[Pixel coordinate grounding data]
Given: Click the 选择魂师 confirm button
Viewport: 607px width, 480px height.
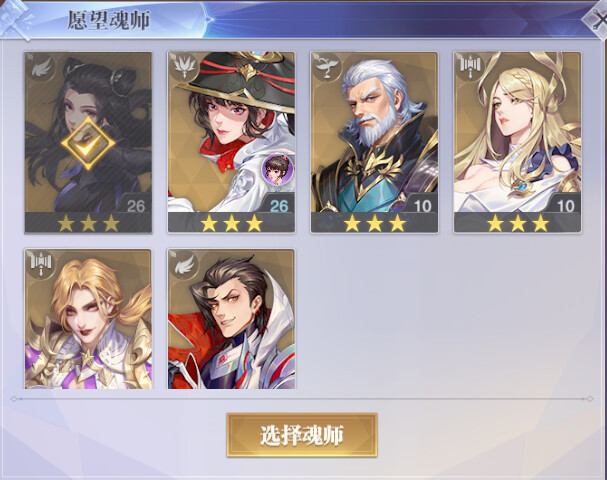Looking at the screenshot, I should (x=302, y=435).
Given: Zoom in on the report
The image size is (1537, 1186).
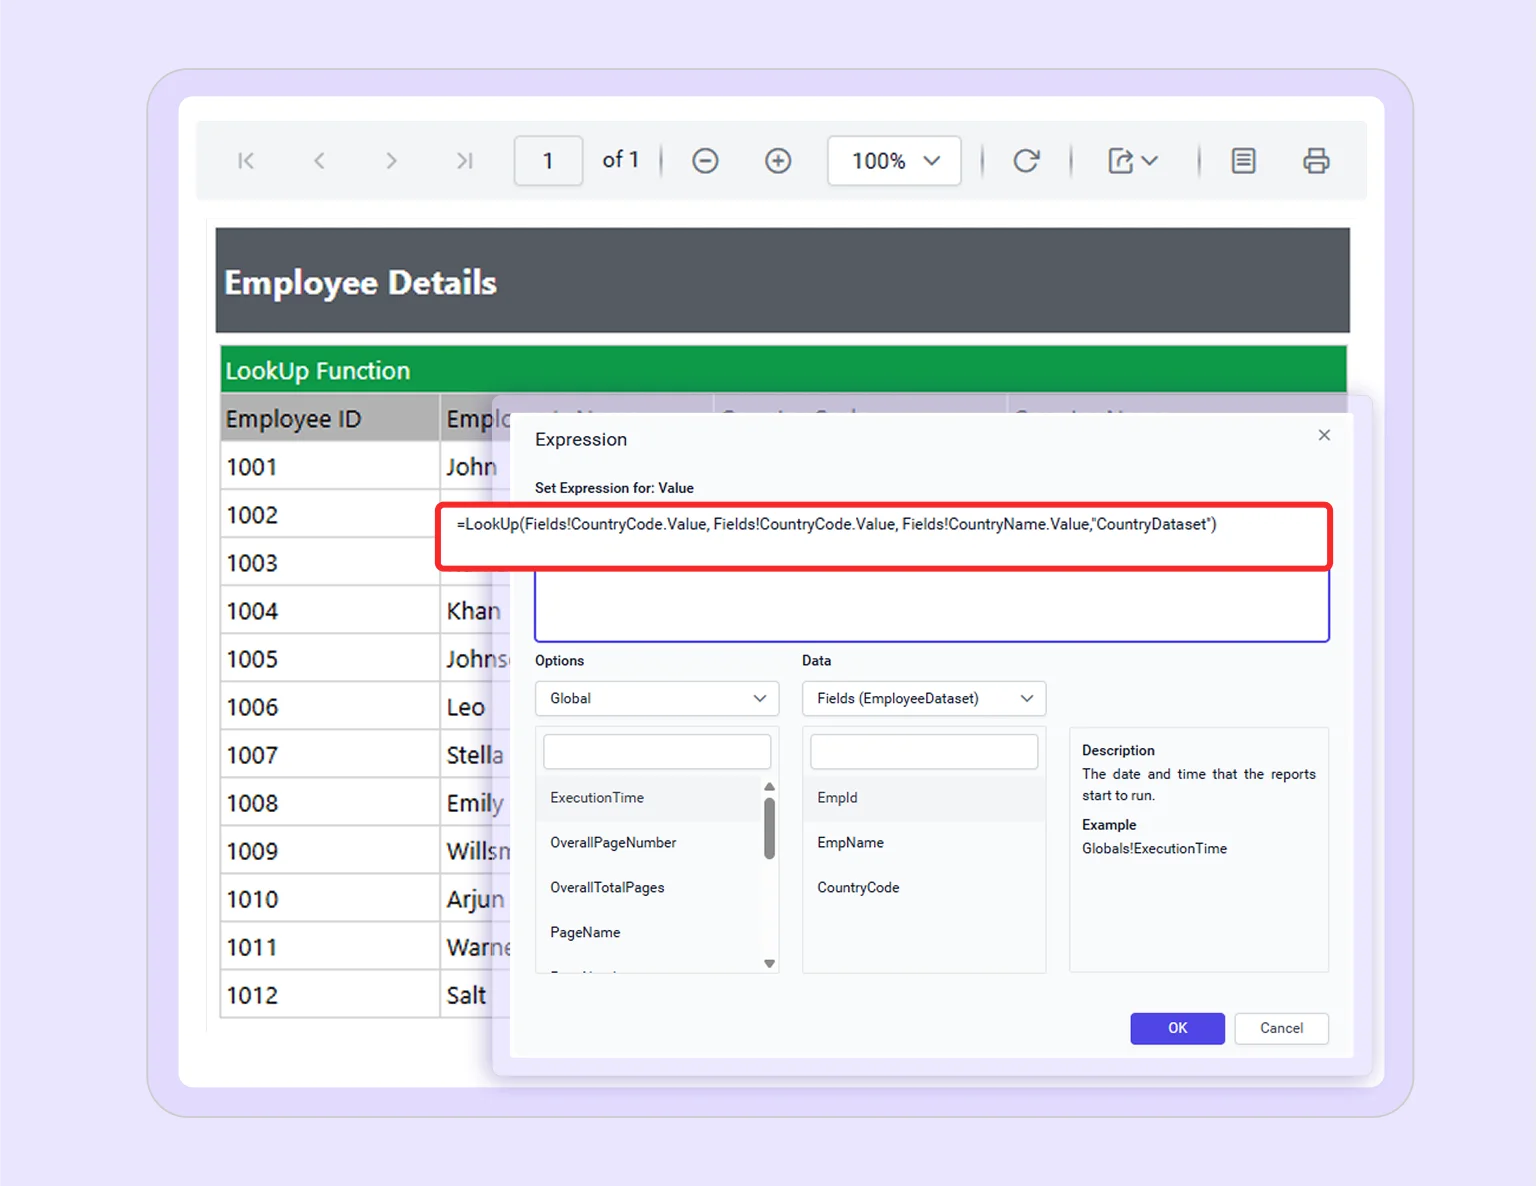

Goal of the exercise: Go through the entries above and report every line in which the word "Given" appears.

Exercise output:
Given: Click the 选择魂师 confirm button
Given: Zoom in on the report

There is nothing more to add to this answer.